_STORED DATA_:
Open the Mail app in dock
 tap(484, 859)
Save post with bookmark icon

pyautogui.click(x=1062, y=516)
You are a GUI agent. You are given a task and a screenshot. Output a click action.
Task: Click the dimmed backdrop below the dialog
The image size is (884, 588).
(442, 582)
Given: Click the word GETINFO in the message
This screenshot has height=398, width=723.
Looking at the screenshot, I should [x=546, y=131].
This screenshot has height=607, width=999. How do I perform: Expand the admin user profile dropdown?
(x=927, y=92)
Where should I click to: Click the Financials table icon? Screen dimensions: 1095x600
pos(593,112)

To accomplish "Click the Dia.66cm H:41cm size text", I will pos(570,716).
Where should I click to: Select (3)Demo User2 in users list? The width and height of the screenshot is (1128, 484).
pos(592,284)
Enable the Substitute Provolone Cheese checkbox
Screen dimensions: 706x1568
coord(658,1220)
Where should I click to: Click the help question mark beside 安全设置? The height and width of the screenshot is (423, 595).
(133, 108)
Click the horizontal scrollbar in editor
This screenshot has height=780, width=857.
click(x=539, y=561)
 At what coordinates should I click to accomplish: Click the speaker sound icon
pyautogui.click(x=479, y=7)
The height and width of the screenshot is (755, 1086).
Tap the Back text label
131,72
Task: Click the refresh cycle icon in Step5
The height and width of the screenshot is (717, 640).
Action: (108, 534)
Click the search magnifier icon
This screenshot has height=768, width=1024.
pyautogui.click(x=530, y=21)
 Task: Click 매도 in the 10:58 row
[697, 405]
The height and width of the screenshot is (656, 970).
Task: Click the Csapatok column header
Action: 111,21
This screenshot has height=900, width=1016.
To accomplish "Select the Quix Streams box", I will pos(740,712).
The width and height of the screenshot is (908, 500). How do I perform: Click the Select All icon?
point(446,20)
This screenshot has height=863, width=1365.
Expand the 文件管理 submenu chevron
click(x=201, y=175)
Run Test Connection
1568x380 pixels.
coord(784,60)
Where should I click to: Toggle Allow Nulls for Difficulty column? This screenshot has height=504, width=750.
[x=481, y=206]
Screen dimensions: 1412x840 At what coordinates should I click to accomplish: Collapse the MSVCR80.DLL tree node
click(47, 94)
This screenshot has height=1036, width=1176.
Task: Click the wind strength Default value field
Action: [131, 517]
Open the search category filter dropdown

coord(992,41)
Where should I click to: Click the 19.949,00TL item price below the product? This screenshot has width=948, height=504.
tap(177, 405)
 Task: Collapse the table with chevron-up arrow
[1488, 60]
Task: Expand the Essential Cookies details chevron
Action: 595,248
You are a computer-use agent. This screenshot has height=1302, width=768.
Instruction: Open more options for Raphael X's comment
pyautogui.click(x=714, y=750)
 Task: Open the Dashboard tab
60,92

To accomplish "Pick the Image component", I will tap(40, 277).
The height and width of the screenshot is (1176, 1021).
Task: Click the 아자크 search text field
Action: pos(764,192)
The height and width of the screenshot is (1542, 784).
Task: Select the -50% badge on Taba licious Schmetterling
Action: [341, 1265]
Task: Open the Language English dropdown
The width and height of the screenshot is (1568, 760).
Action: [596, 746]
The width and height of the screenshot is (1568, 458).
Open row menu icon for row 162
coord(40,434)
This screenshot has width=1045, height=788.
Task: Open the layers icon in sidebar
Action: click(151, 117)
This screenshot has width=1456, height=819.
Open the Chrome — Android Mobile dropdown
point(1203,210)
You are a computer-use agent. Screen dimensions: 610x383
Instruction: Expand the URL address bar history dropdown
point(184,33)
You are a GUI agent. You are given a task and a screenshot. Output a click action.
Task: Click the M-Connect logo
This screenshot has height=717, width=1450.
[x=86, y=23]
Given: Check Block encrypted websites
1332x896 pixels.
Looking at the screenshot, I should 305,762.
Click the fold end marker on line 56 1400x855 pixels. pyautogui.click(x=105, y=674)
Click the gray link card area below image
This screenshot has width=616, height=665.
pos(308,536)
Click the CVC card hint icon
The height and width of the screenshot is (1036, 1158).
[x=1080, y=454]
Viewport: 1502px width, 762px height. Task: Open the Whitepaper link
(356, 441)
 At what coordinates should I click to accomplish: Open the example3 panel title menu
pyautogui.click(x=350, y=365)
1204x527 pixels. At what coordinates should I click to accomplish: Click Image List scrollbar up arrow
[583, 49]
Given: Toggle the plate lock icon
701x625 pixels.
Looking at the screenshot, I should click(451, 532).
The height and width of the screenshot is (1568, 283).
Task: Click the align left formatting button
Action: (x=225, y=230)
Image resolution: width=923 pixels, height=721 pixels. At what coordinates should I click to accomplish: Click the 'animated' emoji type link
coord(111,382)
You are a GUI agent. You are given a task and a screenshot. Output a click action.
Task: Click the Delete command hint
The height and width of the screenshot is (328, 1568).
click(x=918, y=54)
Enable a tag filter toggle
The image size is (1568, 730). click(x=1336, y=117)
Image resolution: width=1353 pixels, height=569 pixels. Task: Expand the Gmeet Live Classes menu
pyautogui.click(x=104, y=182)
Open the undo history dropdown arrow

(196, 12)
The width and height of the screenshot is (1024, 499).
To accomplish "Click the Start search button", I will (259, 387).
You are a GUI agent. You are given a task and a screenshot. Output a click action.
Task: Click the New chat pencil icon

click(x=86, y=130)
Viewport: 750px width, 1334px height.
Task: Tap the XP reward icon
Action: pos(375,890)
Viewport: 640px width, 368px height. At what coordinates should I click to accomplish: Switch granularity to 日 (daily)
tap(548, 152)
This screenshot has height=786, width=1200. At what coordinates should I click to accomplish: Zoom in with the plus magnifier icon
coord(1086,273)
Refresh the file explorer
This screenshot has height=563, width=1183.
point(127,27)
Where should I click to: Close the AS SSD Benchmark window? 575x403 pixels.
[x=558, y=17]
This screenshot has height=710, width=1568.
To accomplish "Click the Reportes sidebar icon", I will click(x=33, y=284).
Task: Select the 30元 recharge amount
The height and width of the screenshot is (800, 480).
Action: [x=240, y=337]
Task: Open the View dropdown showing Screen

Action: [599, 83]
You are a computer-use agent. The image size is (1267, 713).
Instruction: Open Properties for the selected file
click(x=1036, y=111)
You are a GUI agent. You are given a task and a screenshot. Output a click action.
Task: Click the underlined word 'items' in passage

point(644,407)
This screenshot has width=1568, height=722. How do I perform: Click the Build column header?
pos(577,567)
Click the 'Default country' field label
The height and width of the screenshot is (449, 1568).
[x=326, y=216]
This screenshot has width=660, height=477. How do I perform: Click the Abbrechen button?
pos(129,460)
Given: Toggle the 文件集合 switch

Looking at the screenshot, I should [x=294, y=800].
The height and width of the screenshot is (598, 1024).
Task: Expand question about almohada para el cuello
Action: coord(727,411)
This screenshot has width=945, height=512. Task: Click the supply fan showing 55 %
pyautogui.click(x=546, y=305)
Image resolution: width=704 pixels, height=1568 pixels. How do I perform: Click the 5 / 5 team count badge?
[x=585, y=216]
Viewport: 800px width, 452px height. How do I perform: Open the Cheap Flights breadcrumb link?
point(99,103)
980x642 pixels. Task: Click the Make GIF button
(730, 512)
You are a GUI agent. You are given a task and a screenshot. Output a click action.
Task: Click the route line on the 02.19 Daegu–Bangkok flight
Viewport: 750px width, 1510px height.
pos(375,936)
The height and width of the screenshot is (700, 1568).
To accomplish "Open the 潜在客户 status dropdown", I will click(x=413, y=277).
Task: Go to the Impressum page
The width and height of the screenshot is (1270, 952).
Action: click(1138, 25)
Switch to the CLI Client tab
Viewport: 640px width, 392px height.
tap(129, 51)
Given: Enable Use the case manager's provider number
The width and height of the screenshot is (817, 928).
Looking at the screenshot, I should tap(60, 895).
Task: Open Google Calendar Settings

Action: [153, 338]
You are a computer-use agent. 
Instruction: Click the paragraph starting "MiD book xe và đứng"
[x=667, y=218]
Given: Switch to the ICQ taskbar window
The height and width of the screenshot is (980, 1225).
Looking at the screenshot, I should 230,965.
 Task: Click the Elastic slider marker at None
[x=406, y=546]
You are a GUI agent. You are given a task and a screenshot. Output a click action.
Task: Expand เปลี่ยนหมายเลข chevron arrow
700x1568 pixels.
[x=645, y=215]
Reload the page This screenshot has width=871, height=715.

_WHAT TO PRODUCE_:
In the listing above, find the line containing "The width and height of the screenshot is (1270, 952)." and the line containing "Given: Switch to the ICQ taskbar window", then retype both and every line between them exactly, with nothing else.

_ANSWER AREA_:
The width and height of the screenshot is (1270, 952).
Action: click(1138, 25)
Switch to the CLI Client tab
Viewport: 640px width, 392px height.
tap(129, 51)
Given: Enable Use the case manager's provider number
The width and height of the screenshot is (817, 928).
Looking at the screenshot, I should tap(60, 895).
Task: Open Google Calendar Settings

Action: [153, 338]
You are a computer-use agent. 
Instruction: Click the paragraph starting "MiD book xe và đứng"
[x=667, y=218]
Given: Switch to the ICQ taskbar window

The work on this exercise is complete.